Computability and Optimization

I’ve developed an optimization algorithm that appears to be universal, in that it can solve superficially totally unrelated problems, e.g., sorting a list, balancing a set of weights, and high-dimensional interpolation. The algorithm itself doesn’t change in any material way, and what changes instead is the statement of what’s being optimized. In the case of a sorted list, I proved that a list is sorted if and only if adjacent terms have minimized distances, which allows sorting to be expressed in terms of optimization (i.e., minimize the distances between adjacent terms). This was not trivial to prove, and I’ve actually never heard of this result before, but more importantly, it suggests the general possibility that all computable problems can be expressed as optimization problems. If this is true, then my optimization algorithm would be able to solve any computable problem, with some non-zero probability. It’s not obvious whether this is true, nor is it obvious that it’s false, so I wouldn’t say it’s a conjecture, it is instead a question. As an example, how would you express Dijkstra’s Algorithm as an optimization problem? I thought about it just a bit, and quickly lost interest because I have too much going on, but the idea is there, and it’s interesting, because if it turns out that all computable problems are equivalent to some optimization problem, then my optimization algorithm has a non-zero probability of solving literally every computable problem. This would make the algorithm a universal problem solving algorithm, which would obviously be useful in A.I., though it already is plainly useful whether or not that’s true, since it can solve a wide class of problems.

Another interesting consequence stems from the observation that this algorithm, and many others, requires a random source (i.e., random number generation).

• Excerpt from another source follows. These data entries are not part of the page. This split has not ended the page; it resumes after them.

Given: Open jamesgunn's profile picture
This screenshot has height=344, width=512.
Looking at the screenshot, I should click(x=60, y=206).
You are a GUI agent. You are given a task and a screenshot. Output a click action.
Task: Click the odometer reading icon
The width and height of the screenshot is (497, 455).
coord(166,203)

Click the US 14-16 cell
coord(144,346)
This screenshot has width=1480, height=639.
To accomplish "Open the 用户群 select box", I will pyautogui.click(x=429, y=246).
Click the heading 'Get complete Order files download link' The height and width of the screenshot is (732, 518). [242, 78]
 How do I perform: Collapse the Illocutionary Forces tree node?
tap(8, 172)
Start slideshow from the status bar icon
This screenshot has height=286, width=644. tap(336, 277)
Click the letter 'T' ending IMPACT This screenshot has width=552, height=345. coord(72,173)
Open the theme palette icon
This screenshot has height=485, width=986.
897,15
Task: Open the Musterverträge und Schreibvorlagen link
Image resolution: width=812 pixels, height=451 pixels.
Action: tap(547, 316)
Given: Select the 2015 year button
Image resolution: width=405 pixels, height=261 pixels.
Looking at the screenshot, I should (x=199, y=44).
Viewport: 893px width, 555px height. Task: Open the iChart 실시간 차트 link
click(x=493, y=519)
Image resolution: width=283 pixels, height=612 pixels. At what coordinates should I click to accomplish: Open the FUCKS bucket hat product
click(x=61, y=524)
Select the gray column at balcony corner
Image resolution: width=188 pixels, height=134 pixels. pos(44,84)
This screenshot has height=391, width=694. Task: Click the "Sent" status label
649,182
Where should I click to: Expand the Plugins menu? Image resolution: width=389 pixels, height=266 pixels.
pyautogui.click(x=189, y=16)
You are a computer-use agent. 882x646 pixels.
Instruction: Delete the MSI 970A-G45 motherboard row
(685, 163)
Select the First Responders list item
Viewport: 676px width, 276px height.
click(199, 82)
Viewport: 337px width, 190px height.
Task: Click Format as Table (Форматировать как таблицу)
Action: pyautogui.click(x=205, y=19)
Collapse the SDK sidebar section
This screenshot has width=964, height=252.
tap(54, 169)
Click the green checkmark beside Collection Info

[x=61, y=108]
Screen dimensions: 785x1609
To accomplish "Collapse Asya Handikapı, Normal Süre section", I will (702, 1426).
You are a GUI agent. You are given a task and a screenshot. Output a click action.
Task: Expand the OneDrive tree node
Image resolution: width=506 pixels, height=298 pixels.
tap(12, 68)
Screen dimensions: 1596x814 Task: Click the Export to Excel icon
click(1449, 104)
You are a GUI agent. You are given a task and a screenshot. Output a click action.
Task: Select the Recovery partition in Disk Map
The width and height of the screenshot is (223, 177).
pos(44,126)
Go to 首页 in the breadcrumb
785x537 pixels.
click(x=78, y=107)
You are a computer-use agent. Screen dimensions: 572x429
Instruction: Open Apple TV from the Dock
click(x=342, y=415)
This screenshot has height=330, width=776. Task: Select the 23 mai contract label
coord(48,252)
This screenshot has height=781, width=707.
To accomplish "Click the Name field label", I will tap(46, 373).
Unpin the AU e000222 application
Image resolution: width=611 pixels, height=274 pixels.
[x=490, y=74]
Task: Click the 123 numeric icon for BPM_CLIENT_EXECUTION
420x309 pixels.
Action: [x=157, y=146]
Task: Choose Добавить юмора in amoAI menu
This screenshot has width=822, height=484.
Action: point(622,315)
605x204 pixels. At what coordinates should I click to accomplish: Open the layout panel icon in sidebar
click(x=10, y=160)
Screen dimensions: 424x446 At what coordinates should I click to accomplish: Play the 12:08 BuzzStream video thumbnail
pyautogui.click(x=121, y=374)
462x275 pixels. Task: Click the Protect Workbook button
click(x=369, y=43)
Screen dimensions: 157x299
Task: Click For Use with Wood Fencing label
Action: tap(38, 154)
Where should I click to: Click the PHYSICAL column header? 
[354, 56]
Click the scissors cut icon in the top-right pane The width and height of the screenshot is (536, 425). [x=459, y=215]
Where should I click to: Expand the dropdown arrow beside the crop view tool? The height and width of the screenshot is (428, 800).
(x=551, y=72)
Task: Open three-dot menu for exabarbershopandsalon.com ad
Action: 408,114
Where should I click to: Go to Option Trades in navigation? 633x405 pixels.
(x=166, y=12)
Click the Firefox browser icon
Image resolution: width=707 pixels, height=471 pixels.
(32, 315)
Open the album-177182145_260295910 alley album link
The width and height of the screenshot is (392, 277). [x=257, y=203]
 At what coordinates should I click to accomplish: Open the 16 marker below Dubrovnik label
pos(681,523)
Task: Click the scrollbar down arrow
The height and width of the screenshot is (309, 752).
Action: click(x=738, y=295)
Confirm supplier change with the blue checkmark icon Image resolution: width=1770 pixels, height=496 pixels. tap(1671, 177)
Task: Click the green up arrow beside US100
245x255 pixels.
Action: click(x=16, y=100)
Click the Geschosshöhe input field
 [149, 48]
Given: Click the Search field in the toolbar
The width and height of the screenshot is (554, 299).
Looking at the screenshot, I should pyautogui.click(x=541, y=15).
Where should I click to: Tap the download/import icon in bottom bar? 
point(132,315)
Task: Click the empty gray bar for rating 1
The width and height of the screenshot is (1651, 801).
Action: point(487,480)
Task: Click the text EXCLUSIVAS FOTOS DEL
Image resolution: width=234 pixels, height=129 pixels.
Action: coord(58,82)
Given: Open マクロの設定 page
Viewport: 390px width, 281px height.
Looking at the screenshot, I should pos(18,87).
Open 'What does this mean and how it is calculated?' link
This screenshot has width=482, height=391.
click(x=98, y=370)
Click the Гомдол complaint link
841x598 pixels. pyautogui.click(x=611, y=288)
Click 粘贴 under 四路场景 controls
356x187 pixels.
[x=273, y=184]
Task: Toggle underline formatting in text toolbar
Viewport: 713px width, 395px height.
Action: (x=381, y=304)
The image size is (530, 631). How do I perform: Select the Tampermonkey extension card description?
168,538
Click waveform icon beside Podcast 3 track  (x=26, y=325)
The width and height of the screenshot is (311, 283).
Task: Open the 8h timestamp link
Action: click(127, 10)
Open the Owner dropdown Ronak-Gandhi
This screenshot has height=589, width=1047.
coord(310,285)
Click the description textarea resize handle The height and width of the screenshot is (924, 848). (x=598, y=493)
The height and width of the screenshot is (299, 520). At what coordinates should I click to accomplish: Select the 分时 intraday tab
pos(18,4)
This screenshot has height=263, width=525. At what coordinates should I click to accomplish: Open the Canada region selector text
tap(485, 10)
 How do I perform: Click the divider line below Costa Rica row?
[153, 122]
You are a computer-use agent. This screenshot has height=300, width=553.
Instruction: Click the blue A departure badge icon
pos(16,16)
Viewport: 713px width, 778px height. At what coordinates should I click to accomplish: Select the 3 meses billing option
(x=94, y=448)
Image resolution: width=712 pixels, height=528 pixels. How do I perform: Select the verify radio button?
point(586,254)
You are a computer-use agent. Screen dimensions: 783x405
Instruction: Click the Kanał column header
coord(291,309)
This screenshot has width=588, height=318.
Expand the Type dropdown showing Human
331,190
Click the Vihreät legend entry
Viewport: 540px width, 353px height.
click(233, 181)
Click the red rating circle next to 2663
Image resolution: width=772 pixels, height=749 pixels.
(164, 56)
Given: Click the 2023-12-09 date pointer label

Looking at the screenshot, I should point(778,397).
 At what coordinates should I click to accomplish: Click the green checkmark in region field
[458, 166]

However, a random source is not a feature in a pure UTM, and so it suggests the question of whether a UTM plus a random source is distinct from a UTM alone, and intuition suggests the answer is yes, but this is wrong. Specifically, it seems that a UTM plus a random source can solve problems a UTM alone cannot, which would be theoretically interesting, but is not true. Rather than use a random source, you can instead use a program that exhaustively and iteratively generates all possible values in a problem domain, and use this program to provide the otherwise random inputs to a Monte Carlo type algorithm, which proves equivalence, since every possibility generated by a random source will eventually be generated by the program, that by definition simply generates all possible values in order.